Bethel's most far-reaching "first" went on the air in 1971. KYUK, owned and operated by Bethel Broadcasting and pushed into being by the region's own Native leaders, became the first Native-owned and -operated public radio station in the United States — soon joined by KYUK-TV in 1972 — broadcasting in both English and Yup'ik across a region the size of a small state. For families throughout the delta, much of it Yup'ik-speaking, KYUK was for years the only local media for hundreds of miles, carrying news, weather, basketball, and gospel in Yup'ik. Over half a century it has built an irreplaceable archive of thousands of recordings of the region's language, music, and elders. It remains one of the country's landmark experiments in Native-owned broadcasting.

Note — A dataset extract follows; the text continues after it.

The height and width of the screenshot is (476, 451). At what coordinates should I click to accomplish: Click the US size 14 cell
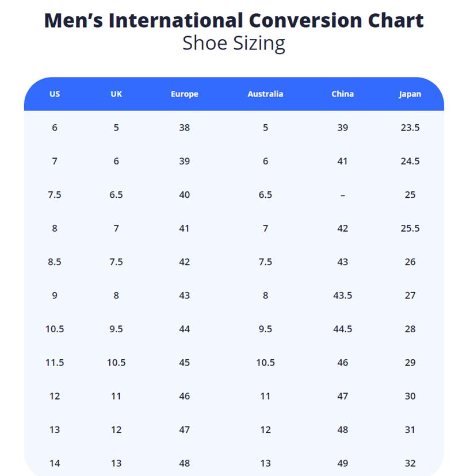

Through the twentieth century Bethel grew into the service center for the whole region. The Alaska Commercial Company trading post gave way to a town; a post office opened in 1905; a military airfield was built during World War II, in 1942; and the city incorporated in 1957, two years before Alaska statehood. With no roads to the rest of Alaska, aviation became the lifeline, and Bethel's airport turned into one of the busiest bush-flying crossroads in the state — small carriers shuttling people, mail, and groceries out to the villages, with river barges hauling the heavy freight up the Kuskokwim each summer. Today the town anchors the delta's administration, schools, and the regional health system, serving more than fifty surrounding communities from a single hub at the end of the river.
Why People Visit Bethel
People come to Bethel for the real thing: a remote, fly-in delta town that is the heart of Yup'ik western Alaska, where the Kuskokwim is the main road and the seasons set the pace. It rewards travelers who want the far north on its own terms — river, tundra, the long northern light, and a community that has lived well here for generations.